From 1790 to 1792, Smith was a member of the Maryland House of Delegates. At the time of the threatened war with France in 1794, he was appointed brigadier general of the Maryland militia and commanded Maryland’s quota during the Whiskey Rebellion. Smith served as a major general of Maryland militia during the War of 1812, and commanded the defenses of Baltimore during the Battle of Baltimore in September 1814. The American victory there can largely be attributed to Smith's preparation for the British invasion.

Smith entered into national politics when he was elected to the Third United States Congress, serving from March 4, 1793, until March 4, 1803. As a Congressman, Smith served as chairman of the U.S. House Committee on Commerce and Manufactures (Fifth through Seventh Congresses). As a principal negotiator between the young Federalist leader and Delaware representative, James Asheton Bayard II, and the presumptive President-Elect Jefferson, Smith secured the winning ballot in the United States House of Representatives for Jefferson during the United States presidential election, 1800. Smith entered into the Senate election in 1802, and was elected as a Democratic-Republican to the United States Senate. He was re-elected in 1808 and served from March 4, 1803 until March 4, 1815. While senator, Smith served as President pro tempore of the Senate during the Ninth and Tenth Congresses.

Smith was elected to the Fourteenth Congress on January 31, 1816 to fill the vacancy caused by the resignation of Nicholas R. Moore, and was re-elected to the Fifteenth, Sixteenth, and Seventeenth Congresses.

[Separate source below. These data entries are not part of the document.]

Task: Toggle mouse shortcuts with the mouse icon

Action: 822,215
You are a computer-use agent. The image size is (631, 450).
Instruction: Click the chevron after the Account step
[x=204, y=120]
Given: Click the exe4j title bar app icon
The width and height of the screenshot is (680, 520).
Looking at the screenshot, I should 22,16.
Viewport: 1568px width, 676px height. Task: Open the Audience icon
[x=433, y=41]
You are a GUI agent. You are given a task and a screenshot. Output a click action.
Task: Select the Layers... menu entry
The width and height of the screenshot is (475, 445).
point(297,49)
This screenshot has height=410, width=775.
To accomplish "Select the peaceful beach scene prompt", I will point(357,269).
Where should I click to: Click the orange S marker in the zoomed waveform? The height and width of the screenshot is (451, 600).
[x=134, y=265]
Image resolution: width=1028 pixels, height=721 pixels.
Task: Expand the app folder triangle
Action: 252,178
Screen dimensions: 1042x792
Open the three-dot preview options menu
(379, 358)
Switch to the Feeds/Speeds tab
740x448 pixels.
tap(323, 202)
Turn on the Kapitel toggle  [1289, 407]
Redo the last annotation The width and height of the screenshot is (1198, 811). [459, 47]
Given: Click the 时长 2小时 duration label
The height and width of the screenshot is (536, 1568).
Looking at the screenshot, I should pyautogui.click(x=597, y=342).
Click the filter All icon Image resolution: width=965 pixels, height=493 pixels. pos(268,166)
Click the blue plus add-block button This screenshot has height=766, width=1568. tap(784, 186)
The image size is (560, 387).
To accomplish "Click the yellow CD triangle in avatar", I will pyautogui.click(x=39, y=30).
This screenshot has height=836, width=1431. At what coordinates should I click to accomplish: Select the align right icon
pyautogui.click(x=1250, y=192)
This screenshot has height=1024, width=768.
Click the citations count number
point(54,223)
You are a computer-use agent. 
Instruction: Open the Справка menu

In the House, Smith served as chairman of the U.S. House Committee on Expenditures in the Department of the Treasury (Fourteenth Congress), and as a member of the Committee on Ways and Means (Fifteenth through Seventeenth Congresses).

On December 17, 1822, Smith resigned as congressman, having been elected as a Democratic Republican (later Crawford Republican and Jacksonian) to the United States Senate to fill the vacancy caused by the death of William Pinkney. In March–April 1824, Samuel Smith was honored with a single vote at the Democratic-Republican Party Caucus to be the party's candidate for U.S. Vice President at the election later that year.

Smith served as President pro tempore of the Senate again during the Twentieth and Twenty-first Congresses, and as chairman of the Committee on Finance (Eighteenth and Twentieth through Twenty-second Congresses). He was re-elected in 1826 and served until March 4, 1833. Two years later, in 1835, Smith became mayor of Baltimore, and served in that position until 1838, when he retired from public life. Smith died in Baltimore in 1839, and is interred in the Old Westminster Burying Ground.

Attitude toward slavery

In 1828 Smith served as Vice-President of the Maryland State Colonization Society, of which Charles Carroll of Carrollton, one of the co-signers of the Declaration of Independence, was president. The MSCS was a branch of the American Colonization Society, an organization dedicated to returning black Americans to lead free lives in African states such as Liberia.